--- START DATA PROVIDED ---

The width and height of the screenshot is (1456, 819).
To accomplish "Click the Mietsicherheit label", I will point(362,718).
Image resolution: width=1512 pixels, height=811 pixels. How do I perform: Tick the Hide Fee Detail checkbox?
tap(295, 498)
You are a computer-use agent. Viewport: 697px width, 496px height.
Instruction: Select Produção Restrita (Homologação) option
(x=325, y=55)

--- END DATA PROVIDED ---

WORK TO COMPLETE: Output the items as a JSON list of strings with one string per line, leaving out blank lines.

TASK RESULT:
[
  "The width and height of the screenshot is (1456, 819).",
  "To accomplish \"Click the Mietsicherheit label\", I will point(362,718).",
  "Image resolution: width=1512 pixels, height=811 pixels. How do I perform: Tick the Hide Fee Detail checkbox?",
  "tap(295, 498)",
  "You are a computer-use agent. Viewport: 697px width, 496px height.",
  "Instruction: Select Produção Restrita (Homologação) option",
  "(x=325, y=55)"
]